REQUIRED WORK »
Can you retype every line of the listing below word for word, leaving the pictures out of your answer?

Lines of data
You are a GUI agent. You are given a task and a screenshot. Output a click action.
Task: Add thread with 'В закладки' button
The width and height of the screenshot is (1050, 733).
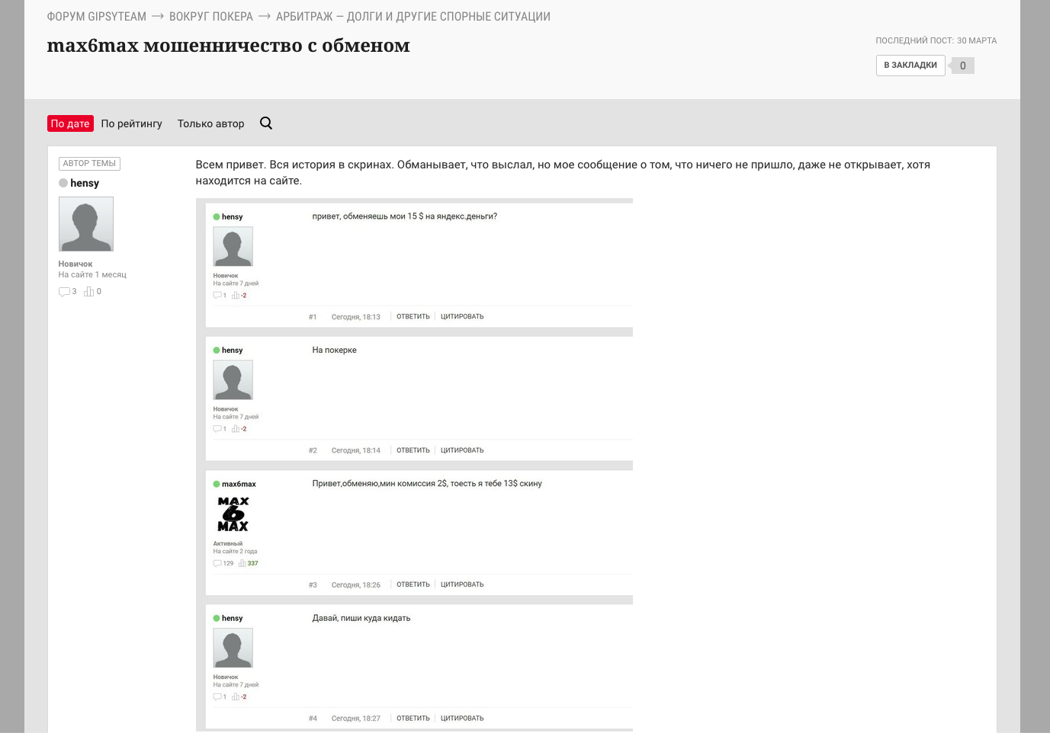pyautogui.click(x=910, y=66)
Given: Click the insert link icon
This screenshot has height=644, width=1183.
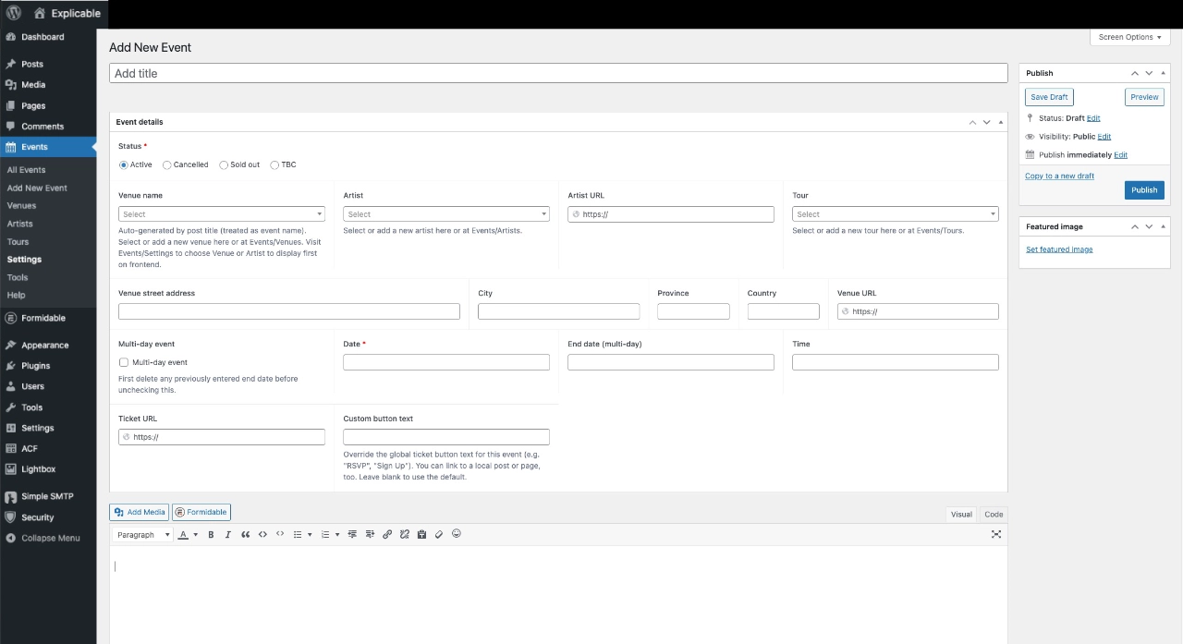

TASK SOLUTION »
You are a GUI agent. You are given a task and a screenshot. Output a click action.
Task: Add thread with 'В закладки' button
The width and height of the screenshot is (1050, 733).
pyautogui.click(x=910, y=66)
Given: Click the insert link icon
This screenshot has height=644, width=1183.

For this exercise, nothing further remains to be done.